The Clean Air Act empowers each affected member of the community to “commence a civil action on his own behalf,” i.e., to protect his or her own health and his or her own community. If the state or federal government fails to enforce the law, this clause means that citizens can sue for enforcement.

This case has national importance because it paints a shocking picture of the local effects of the Bush Administration’s environmental policies for oil refinery neighbors. Because government agencies – the EPA and state Department of Environmental Quality – failed to act, local residents have been forced to sue the beleaguered refinery in an attempt to stop the rampant pollution.

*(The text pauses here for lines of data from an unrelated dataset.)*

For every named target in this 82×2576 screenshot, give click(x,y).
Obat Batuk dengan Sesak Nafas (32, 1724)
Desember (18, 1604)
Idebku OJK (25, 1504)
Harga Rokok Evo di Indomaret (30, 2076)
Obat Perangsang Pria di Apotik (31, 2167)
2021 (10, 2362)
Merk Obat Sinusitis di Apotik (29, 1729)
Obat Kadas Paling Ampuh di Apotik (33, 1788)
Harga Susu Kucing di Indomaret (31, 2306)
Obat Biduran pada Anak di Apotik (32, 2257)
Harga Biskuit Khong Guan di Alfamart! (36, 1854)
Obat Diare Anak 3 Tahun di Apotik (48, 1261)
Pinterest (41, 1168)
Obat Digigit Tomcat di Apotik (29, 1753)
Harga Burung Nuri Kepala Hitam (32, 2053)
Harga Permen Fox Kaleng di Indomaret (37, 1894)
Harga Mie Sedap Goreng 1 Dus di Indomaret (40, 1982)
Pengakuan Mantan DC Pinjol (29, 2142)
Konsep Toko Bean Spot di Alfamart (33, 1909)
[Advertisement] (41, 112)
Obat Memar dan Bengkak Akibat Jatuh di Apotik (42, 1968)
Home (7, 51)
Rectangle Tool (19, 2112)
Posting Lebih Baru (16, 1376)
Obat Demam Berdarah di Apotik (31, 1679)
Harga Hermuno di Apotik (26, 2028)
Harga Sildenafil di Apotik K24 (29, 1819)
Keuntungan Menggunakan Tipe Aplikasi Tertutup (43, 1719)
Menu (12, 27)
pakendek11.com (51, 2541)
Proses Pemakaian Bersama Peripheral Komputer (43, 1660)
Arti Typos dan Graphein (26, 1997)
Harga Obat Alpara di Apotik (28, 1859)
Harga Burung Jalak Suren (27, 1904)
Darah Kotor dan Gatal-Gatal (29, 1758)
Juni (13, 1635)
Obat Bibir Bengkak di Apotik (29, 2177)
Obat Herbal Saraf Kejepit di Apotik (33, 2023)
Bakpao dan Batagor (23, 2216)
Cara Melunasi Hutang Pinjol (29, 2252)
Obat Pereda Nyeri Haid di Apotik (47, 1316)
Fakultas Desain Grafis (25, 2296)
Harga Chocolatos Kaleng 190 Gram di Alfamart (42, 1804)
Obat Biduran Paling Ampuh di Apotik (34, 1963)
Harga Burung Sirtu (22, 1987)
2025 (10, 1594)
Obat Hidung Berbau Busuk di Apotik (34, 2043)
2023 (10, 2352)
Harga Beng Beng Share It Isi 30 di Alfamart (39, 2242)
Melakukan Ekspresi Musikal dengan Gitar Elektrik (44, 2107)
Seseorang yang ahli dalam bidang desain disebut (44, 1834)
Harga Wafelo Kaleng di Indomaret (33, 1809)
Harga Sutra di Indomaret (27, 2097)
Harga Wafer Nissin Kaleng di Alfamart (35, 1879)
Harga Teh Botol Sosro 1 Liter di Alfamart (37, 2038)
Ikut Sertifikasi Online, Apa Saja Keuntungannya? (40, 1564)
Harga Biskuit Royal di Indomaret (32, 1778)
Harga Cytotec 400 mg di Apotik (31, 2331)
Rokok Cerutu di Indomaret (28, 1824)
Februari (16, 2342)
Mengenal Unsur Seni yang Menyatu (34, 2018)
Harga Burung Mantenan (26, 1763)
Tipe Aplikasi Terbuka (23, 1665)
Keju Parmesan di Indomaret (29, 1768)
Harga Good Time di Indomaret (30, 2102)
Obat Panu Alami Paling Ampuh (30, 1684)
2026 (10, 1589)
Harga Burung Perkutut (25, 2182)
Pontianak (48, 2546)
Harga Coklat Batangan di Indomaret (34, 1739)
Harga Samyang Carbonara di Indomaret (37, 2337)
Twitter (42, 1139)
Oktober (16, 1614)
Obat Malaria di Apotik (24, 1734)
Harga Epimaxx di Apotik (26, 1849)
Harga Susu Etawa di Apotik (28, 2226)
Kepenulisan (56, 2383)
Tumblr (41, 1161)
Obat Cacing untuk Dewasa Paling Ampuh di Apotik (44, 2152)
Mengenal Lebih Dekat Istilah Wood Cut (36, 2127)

According to the lawsuit filed by Tulane Law Clinic: “These violations resulted in the illegal release of tons of sulfur dioxide into the air of Plaintiffs’ community due to the refinery’s faulty waste gas processing system. The most recent of these discharges occurred on February 3, 2007…. Not only are these violations reasonably expected to continue, they are continuing. Moreover, Chalmette Refining is already in violation of the Consent Decree, failing to meet its March 31, 2007 deadline to resolve any start-up related issues with operation of the requisite New Flare Gas Recovery System.”

The St. Bernard Citizens for Environmental Quality and the Louisiana Bucket Brigade have previously won a ruling that Exxon is liable for over 2000 violations that Louisiana DEQ failed to enforce.